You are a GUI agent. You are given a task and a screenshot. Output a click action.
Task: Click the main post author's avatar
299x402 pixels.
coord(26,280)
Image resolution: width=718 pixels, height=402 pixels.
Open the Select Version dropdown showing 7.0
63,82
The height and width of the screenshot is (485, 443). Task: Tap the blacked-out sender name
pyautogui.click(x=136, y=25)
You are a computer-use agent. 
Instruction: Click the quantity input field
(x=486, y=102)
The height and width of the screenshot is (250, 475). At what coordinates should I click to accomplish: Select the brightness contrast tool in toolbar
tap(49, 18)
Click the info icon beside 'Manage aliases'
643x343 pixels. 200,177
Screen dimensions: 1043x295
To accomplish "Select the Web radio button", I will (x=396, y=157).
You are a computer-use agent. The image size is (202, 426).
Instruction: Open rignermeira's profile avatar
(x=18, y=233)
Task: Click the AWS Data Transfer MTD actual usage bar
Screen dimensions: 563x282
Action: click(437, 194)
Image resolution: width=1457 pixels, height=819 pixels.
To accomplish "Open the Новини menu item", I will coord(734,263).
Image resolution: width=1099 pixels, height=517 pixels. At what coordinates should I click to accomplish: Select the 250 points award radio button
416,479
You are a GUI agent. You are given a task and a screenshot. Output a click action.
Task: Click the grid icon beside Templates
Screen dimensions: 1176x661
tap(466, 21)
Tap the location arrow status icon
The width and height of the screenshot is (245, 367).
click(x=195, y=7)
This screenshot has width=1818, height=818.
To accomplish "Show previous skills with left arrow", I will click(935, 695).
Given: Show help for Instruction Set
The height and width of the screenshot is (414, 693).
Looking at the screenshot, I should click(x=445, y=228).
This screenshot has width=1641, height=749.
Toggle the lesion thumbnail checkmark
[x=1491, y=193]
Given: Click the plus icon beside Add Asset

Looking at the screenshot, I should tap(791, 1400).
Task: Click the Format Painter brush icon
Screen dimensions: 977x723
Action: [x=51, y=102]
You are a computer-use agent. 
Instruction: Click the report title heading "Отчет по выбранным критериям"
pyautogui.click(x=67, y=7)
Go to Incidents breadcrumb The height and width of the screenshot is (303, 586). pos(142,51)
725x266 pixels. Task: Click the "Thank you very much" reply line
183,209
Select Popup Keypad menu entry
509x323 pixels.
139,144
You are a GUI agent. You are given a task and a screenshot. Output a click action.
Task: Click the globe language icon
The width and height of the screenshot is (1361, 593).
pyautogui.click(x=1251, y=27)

> _Action item_:
The lines that mention the word "will" should be pulled from the records above.

> _Result_:
To accomplish "Select the Web radio button", I will (x=396, y=157).
To accomplish "Open the Новини menu item", I will coord(734,263).
To accomplish "Show previous skills with left arrow", I will click(935, 695).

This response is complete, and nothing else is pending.